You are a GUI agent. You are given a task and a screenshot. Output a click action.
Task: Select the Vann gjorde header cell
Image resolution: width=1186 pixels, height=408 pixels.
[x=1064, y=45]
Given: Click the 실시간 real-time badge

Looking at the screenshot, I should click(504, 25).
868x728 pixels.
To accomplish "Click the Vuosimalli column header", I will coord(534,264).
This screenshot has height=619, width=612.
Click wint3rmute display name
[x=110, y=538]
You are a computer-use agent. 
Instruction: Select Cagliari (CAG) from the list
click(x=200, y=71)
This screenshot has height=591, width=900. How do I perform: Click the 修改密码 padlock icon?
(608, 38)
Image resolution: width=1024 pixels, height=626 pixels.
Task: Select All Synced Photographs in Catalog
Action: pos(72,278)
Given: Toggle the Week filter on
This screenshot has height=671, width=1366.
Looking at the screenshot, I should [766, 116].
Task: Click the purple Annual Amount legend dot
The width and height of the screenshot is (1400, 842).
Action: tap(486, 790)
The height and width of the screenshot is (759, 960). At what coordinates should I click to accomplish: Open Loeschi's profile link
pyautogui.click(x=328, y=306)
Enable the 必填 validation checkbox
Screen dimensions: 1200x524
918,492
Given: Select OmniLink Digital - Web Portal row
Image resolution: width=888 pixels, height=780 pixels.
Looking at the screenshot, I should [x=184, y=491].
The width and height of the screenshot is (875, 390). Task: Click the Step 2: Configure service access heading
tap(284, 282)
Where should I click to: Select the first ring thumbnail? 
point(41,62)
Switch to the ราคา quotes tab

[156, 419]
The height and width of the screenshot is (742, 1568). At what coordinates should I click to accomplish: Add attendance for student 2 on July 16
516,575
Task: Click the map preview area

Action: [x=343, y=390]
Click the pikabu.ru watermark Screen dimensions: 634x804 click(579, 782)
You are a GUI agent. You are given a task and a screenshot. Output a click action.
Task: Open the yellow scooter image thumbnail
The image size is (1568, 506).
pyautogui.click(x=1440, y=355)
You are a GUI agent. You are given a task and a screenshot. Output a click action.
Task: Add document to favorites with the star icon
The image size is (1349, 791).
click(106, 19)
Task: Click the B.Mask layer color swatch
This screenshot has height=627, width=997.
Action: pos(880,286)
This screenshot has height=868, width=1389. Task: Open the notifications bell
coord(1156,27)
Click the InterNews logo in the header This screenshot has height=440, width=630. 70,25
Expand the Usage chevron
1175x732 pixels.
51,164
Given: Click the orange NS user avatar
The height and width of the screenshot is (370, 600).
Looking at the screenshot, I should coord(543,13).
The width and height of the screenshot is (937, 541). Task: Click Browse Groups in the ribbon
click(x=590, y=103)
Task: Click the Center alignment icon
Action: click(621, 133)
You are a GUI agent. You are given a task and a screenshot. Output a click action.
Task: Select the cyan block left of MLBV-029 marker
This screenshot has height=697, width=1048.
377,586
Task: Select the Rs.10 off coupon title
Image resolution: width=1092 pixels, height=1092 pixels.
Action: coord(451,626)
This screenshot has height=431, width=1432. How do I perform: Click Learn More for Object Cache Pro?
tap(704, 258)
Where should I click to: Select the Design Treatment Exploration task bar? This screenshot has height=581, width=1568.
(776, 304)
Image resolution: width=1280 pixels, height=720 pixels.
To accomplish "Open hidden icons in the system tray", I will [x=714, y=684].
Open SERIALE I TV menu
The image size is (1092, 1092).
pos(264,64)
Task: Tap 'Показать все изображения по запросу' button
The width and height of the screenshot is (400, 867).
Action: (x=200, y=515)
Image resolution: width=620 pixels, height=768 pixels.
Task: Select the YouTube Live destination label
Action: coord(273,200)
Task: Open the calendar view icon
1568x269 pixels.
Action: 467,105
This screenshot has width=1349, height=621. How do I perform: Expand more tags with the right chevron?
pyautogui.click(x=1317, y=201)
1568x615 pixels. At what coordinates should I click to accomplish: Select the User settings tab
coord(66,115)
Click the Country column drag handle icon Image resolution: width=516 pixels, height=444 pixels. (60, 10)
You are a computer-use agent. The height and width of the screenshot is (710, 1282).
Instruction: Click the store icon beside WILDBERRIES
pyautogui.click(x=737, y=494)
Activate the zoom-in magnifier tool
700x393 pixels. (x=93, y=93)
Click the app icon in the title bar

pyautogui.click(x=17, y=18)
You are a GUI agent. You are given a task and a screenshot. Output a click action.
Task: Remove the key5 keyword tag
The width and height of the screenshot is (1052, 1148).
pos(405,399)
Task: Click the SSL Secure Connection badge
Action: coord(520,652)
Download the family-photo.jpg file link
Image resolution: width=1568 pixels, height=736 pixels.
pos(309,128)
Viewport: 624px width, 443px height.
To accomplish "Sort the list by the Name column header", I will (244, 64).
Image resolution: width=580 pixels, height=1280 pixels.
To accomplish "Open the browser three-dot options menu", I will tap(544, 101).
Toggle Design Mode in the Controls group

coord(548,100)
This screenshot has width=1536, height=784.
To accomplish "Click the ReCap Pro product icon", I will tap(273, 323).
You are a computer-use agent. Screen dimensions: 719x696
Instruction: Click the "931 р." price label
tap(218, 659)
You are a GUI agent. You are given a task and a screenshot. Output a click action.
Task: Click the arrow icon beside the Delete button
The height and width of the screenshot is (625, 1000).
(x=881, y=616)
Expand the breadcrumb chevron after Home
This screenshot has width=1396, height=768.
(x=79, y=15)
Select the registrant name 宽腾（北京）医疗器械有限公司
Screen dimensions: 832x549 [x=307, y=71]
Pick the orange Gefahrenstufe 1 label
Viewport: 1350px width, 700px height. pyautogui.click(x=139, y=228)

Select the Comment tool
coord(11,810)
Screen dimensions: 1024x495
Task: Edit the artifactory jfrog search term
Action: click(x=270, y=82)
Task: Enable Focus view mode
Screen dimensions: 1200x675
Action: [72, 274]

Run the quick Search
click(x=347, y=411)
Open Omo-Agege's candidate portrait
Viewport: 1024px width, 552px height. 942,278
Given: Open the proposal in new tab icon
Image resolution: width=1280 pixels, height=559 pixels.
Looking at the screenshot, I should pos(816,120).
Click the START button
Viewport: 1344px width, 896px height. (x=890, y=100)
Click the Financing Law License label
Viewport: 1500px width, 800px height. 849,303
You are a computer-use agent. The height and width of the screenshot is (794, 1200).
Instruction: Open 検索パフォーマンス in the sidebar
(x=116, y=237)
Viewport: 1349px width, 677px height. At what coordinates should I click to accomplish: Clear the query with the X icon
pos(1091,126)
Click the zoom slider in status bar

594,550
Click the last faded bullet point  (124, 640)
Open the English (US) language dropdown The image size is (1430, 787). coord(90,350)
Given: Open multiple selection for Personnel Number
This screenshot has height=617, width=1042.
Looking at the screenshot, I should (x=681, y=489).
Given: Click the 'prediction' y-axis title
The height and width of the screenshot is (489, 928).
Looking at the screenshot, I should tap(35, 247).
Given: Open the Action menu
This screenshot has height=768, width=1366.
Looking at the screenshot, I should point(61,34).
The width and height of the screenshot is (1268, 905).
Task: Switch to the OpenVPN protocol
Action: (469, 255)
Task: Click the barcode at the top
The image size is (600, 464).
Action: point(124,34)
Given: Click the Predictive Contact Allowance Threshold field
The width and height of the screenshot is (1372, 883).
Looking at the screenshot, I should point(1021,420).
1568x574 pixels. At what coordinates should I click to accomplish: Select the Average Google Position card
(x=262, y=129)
++++
▶ Problem requirements: Nothing may be left out. Retype all the entries exactly.

▶ Output of the exercise:
You are a GUI agent. You are given a task and a screenshot. Output a click action.
Task: Select the Vann gjorde header cell
Image resolution: width=1186 pixels, height=408 pixels.
[x=1064, y=45]
Given: Click the 실시간 real-time badge

Looking at the screenshot, I should click(504, 25).
868x728 pixels.
To accomplish "Click the Vuosimalli column header", I will coord(534,264).
This screenshot has height=619, width=612.
Click wint3rmute display name
[x=110, y=538]
You are a computer-use agent. 
Instruction: Select Cagliari (CAG) from the list
click(x=200, y=71)
This screenshot has height=591, width=900. How do I perform: Click the 修改密码 padlock icon?
(608, 38)
Image resolution: width=1024 pixels, height=626 pixels.
Task: Select All Synced Photographs in Catalog
Action: pos(72,278)
Given: Toggle the Week filter on
This screenshot has height=671, width=1366.
Looking at the screenshot, I should [766, 116].
Task: Click the purple Annual Amount legend dot
The width and height of the screenshot is (1400, 842).
Action: tap(486, 790)
The height and width of the screenshot is (759, 960). At what coordinates should I click to accomplish: Open Loeschi's profile link
pyautogui.click(x=328, y=306)
Enable the 必填 validation checkbox
Screen dimensions: 1200x524
918,492
Given: Select OmniLink Digital - Web Portal row
Image resolution: width=888 pixels, height=780 pixels.
Looking at the screenshot, I should [x=184, y=491].
The width and height of the screenshot is (875, 390). Task: Click the Step 2: Configure service access heading
tap(284, 282)
Where should I click to: Select the first ring thumbnail? 
point(41,62)
Switch to the ราคา quotes tab

[156, 419]
The height and width of the screenshot is (742, 1568). At what coordinates should I click to accomplish: Add attendance for student 2 on July 16
516,575
Task: Click the map preview area

Action: [x=343, y=390]
Click the pikabu.ru watermark Screen dimensions: 634x804 click(579, 782)
You are a GUI agent. You are given a task and a screenshot. Output a click action.
Task: Open the yellow scooter image thumbnail
The image size is (1568, 506).
pyautogui.click(x=1440, y=355)
You are a GUI agent. You are given a task and a screenshot. Output a click action.
Task: Add document to favorites with the star icon
The image size is (1349, 791).
click(106, 19)
Task: Click the B.Mask layer color swatch
This screenshot has height=627, width=997.
Action: pos(880,286)
This screenshot has height=868, width=1389. Task: Open the notifications bell
coord(1156,27)
Click the InterNews logo in the header This screenshot has height=440, width=630. 70,25
Expand the Usage chevron
1175x732 pixels.
51,164
Given: Click the orange NS user avatar
The height and width of the screenshot is (370, 600).
Looking at the screenshot, I should coord(543,13).
The width and height of the screenshot is (937, 541). Task: Click Browse Groups in the ribbon
click(x=590, y=103)
Task: Click the Center alignment icon
Action: click(621, 133)
You are a GUI agent. You are given a task and a screenshot. Output a click action.
Task: Select the cyan block left of MLBV-029 marker
This screenshot has height=697, width=1048.
377,586
Task: Select the Rs.10 off coupon title
Image resolution: width=1092 pixels, height=1092 pixels.
Action: coord(451,626)
This screenshot has height=431, width=1432. How do I perform: Click Learn More for Object Cache Pro?
tap(704, 258)
Where should I click to: Select the Design Treatment Exploration task bar? This screenshot has height=581, width=1568.
(776, 304)
Image resolution: width=1280 pixels, height=720 pixels.
To accomplish "Open hidden icons in the system tray", I will [x=714, y=684].
Open SERIALE I TV menu
The image size is (1092, 1092).
pos(264,64)
Task: Tap 'Показать все изображения по запросу' button
The width and height of the screenshot is (400, 867).
Action: (x=200, y=515)
Image resolution: width=620 pixels, height=768 pixels.
Task: Select the YouTube Live destination label
Action: coord(273,200)
Task: Open the calendar view icon
1568x269 pixels.
Action: 467,105
This screenshot has width=1349, height=621. How do I perform: Expand more tags with the right chevron?
pyautogui.click(x=1317, y=201)
1568x615 pixels. At what coordinates should I click to accomplish: Select the User settings tab
coord(66,115)
Click the Country column drag handle icon Image resolution: width=516 pixels, height=444 pixels. (60, 10)
You are a computer-use agent. The height and width of the screenshot is (710, 1282).
Instruction: Click the store icon beside WILDBERRIES
pyautogui.click(x=737, y=494)
Activate the zoom-in magnifier tool
700x393 pixels. (x=93, y=93)
Click the app icon in the title bar

pyautogui.click(x=17, y=18)
You are a GUI agent. You are given a task and a screenshot. Output a click action.
Task: Remove the key5 keyword tag
The width and height of the screenshot is (1052, 1148).
pos(405,399)
Task: Click the SSL Secure Connection badge
Action: coord(520,652)
Download the family-photo.jpg file link
Image resolution: width=1568 pixels, height=736 pixels.
pos(309,128)
Viewport: 624px width, 443px height.
To accomplish "Sort the list by the Name column header", I will (244, 64).
Image resolution: width=580 pixels, height=1280 pixels.
To accomplish "Open the browser three-dot options menu", I will tap(544, 101).
Toggle Design Mode in the Controls group

coord(548,100)
This screenshot has width=1536, height=784.
To accomplish "Click the ReCap Pro product icon", I will tap(273, 323).
You are a computer-use agent. Screen dimensions: 719x696
Instruction: Click the "931 р." price label
tap(218, 659)
You are a GUI agent. You are given a task and a screenshot. Output a click action.
Task: Click the arrow icon beside the Delete button
The height and width of the screenshot is (625, 1000).
(x=881, y=616)
Expand the breadcrumb chevron after Home
This screenshot has width=1396, height=768.
(x=79, y=15)
Select the registrant name 宽腾（北京）医疗器械有限公司
Screen dimensions: 832x549 [x=307, y=71]
Pick the orange Gefahrenstufe 1 label
Viewport: 1350px width, 700px height. pyautogui.click(x=139, y=228)

Select the Comment tool
coord(11,810)
Screen dimensions: 1024x495
Task: Edit the artifactory jfrog search term
Action: click(x=270, y=82)
Task: Enable Focus view mode
Screen dimensions: 1200x675
Action: [72, 274]

Run the quick Search
click(x=347, y=411)
Open Omo-Agege's candidate portrait
Viewport: 1024px width, 552px height. 942,278
Given: Open the proposal in new tab icon
Image resolution: width=1280 pixels, height=559 pixels.
Looking at the screenshot, I should pos(816,120).
Click the START button
Viewport: 1344px width, 896px height. (x=890, y=100)
Click the Financing Law License label
Viewport: 1500px width, 800px height. 849,303
You are a computer-use agent. The height and width of the screenshot is (794, 1200).
Instruction: Open 検索パフォーマンス in the sidebar
(x=116, y=237)
Viewport: 1349px width, 677px height. At what coordinates should I click to accomplish: Clear the query with the X icon
pos(1091,126)
Click the zoom slider in status bar

594,550
Click the last faded bullet point  (124, 640)
Open the English (US) language dropdown The image size is (1430, 787). coord(90,350)
Given: Open multiple selection for Personnel Number
This screenshot has height=617, width=1042.
Looking at the screenshot, I should (x=681, y=489).
Given: Click the 'prediction' y-axis title
The height and width of the screenshot is (489, 928).
Looking at the screenshot, I should tap(35, 247).
Given: Open the Action menu
This screenshot has height=768, width=1366.
Looking at the screenshot, I should point(61,34).
The width and height of the screenshot is (1268, 905).
Task: Switch to the OpenVPN protocol
Action: (469, 255)
Task: Click the barcode at the top
The image size is (600, 464).
Action: point(124,34)
Given: Click the Predictive Contact Allowance Threshold field
The width and height of the screenshot is (1372, 883).
Looking at the screenshot, I should point(1021,420).
1568x574 pixels. At what coordinates should I click to accomplish: Select the Average Google Position card
(x=262, y=129)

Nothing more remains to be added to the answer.